# EXERCISE:
Two lines below mark the span: the one containing "Click Save Settings" and the one containing "Given: Click the zoom". Set down both, plus every line between, exactly as they stand, and nothing else.

# RAW DATA:
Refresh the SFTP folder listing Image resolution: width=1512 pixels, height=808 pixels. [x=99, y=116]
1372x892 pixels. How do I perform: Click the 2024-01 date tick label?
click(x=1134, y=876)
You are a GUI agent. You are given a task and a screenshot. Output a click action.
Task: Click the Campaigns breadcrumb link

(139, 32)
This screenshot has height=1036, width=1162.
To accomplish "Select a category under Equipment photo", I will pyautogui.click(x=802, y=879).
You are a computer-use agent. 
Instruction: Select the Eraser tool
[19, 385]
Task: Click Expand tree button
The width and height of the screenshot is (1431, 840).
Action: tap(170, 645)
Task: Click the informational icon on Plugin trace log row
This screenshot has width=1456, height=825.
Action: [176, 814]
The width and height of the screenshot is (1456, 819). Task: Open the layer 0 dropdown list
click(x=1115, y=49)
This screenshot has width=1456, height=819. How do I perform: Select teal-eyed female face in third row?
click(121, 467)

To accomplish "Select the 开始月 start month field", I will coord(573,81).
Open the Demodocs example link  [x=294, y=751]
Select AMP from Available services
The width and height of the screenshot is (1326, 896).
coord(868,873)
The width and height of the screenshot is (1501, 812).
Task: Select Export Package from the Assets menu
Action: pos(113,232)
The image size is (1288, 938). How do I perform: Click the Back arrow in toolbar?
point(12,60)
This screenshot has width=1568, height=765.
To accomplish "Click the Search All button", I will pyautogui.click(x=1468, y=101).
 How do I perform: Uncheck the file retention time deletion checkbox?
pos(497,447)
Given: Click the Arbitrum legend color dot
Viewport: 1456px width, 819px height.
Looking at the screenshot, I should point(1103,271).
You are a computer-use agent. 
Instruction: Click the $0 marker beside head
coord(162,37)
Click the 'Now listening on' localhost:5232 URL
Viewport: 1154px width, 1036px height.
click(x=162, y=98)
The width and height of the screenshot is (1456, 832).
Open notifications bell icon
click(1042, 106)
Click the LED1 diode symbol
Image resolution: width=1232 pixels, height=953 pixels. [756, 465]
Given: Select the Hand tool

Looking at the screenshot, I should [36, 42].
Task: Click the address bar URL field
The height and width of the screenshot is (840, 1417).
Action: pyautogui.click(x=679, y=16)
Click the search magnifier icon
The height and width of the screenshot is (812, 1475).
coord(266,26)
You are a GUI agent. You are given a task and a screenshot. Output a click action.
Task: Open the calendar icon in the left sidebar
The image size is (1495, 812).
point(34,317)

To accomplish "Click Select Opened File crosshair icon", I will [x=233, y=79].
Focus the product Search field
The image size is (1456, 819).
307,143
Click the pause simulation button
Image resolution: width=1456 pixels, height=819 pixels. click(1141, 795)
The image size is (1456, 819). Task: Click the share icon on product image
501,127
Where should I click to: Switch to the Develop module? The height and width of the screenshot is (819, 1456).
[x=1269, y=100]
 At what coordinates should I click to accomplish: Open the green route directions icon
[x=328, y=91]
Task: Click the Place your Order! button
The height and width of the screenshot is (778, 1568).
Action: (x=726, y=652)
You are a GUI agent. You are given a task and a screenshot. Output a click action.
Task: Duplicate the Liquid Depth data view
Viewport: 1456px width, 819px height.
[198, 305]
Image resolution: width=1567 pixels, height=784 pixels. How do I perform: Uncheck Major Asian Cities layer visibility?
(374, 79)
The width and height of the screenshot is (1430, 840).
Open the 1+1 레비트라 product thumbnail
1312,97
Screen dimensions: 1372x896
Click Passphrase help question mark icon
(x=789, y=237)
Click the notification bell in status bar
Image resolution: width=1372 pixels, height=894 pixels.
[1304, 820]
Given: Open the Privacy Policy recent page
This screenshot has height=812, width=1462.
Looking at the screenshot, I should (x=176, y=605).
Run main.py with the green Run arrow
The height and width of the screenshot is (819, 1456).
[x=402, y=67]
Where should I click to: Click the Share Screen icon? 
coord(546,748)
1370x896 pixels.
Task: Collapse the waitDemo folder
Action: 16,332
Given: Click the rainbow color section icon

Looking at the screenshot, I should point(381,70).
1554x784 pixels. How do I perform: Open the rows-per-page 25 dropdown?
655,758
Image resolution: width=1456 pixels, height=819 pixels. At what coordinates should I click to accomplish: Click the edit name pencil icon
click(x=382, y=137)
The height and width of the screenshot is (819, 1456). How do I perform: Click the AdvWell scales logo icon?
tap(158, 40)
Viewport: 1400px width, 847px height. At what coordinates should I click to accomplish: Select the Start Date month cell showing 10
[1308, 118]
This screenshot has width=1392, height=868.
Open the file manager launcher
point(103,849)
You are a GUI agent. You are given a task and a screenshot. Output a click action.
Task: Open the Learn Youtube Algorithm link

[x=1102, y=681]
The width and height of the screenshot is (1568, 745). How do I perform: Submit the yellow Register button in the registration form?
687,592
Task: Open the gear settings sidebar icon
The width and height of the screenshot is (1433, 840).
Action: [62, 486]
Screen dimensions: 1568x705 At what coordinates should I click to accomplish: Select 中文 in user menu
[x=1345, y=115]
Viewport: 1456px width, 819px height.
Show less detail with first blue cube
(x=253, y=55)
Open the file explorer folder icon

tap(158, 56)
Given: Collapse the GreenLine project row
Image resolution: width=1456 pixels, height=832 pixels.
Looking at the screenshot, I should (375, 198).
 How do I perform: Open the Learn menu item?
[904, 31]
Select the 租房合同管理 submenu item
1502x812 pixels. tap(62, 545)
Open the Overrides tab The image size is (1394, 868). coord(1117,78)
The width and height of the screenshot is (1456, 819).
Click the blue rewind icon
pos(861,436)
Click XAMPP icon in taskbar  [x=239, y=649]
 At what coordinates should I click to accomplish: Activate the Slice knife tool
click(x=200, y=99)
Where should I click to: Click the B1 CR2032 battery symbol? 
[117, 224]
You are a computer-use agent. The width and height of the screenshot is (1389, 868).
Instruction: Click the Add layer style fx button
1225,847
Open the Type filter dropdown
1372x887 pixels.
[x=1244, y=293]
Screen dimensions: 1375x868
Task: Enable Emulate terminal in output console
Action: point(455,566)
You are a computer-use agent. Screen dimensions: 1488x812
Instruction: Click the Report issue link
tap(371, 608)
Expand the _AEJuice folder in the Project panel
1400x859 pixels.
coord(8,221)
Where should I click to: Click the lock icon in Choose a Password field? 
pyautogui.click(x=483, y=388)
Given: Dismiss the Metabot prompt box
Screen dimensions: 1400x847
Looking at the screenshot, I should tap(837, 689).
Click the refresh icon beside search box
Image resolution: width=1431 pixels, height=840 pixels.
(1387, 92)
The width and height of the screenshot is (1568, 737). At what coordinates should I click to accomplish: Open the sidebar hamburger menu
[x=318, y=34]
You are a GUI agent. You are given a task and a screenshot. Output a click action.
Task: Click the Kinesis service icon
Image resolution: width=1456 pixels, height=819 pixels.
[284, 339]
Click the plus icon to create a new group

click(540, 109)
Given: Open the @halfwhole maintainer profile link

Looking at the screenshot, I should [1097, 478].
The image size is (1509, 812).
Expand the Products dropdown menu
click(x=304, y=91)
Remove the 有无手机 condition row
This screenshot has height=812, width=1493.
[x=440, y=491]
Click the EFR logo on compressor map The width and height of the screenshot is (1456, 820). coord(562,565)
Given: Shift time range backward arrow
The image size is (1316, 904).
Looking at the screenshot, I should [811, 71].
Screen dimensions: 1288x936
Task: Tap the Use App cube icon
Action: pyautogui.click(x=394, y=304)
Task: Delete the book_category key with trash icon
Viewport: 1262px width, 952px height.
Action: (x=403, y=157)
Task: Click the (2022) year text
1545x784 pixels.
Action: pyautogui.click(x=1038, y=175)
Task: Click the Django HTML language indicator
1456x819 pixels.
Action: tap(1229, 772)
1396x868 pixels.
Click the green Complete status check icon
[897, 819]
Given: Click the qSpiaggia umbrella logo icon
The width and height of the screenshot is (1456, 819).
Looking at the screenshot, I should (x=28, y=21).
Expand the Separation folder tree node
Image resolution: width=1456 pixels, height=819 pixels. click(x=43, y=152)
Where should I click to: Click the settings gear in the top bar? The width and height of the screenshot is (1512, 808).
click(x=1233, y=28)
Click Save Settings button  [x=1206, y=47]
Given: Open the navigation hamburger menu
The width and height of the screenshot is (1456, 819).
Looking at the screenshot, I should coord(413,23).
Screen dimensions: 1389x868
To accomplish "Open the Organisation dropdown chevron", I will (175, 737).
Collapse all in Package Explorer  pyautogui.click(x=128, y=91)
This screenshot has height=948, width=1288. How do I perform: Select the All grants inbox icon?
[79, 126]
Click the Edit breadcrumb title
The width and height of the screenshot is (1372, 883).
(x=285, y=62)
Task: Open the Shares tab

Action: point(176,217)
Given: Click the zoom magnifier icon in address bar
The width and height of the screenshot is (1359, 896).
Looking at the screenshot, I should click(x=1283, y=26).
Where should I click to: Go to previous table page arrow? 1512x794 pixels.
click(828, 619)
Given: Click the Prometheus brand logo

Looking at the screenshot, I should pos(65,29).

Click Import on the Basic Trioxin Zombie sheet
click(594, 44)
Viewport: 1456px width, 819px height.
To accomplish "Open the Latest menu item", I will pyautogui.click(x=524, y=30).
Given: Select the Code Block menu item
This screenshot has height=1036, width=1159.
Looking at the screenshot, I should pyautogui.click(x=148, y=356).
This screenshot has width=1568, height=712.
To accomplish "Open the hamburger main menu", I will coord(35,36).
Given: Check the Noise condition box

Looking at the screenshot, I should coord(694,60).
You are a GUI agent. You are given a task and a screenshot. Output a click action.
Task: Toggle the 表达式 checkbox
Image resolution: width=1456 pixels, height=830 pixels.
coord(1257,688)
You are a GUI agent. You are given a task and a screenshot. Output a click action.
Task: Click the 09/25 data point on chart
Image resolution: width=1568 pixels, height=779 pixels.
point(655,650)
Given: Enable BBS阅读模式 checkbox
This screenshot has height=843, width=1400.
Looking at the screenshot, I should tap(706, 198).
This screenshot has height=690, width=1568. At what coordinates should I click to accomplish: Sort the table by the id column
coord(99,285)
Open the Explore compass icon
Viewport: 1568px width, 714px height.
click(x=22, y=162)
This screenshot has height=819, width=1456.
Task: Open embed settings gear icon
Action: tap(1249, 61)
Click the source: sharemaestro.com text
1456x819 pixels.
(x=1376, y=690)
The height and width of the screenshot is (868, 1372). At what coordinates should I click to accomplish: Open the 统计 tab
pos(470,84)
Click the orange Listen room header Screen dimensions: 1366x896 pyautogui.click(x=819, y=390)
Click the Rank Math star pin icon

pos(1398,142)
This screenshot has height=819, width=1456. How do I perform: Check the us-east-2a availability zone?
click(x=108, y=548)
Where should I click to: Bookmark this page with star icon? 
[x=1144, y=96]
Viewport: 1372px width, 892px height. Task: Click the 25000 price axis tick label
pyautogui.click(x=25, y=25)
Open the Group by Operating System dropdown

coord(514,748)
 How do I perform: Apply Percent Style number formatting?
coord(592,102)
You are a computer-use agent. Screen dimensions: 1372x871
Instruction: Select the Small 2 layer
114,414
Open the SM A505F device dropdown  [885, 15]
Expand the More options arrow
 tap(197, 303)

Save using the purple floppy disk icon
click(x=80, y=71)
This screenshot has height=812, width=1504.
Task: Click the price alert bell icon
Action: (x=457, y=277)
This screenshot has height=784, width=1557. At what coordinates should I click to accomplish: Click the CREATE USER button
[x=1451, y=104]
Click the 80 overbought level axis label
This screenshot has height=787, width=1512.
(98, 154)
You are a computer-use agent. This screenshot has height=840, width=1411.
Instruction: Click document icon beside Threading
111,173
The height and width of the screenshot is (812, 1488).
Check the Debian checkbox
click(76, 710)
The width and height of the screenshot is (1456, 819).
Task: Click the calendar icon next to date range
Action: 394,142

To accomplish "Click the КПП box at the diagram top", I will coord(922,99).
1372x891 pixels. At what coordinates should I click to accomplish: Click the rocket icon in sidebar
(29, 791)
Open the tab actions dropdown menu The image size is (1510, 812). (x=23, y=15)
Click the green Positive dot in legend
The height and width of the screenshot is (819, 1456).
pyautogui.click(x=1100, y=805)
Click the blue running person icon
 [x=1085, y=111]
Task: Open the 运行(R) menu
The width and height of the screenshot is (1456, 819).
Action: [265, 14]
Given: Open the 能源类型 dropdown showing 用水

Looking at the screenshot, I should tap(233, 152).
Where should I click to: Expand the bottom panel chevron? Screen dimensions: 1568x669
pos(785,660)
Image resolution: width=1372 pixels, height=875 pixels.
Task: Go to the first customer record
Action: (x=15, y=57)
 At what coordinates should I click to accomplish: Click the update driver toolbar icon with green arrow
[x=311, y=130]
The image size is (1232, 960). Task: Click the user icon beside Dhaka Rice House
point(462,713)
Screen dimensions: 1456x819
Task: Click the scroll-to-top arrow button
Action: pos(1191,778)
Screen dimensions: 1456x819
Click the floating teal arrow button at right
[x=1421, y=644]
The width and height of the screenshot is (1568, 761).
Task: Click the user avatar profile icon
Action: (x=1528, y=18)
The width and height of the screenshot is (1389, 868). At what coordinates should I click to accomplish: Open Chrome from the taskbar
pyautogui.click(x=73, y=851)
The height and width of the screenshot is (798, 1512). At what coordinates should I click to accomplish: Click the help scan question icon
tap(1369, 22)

# EXERCISE SOLUTION:
Click Save Settings button  [x=1206, y=47]
Given: Open the navigation hamburger menu
The width and height of the screenshot is (1456, 819).
Looking at the screenshot, I should coord(413,23).
Screen dimensions: 1389x868
To accomplish "Open the Organisation dropdown chevron", I will (175, 737).
Collapse all in Package Explorer  pyautogui.click(x=128, y=91)
This screenshot has height=948, width=1288. How do I perform: Select the All grants inbox icon?
[79, 126]
Click the Edit breadcrumb title
The width and height of the screenshot is (1372, 883).
(x=285, y=62)
Task: Open the Shares tab

Action: point(176,217)
Given: Click the zoom magnifier icon in address bar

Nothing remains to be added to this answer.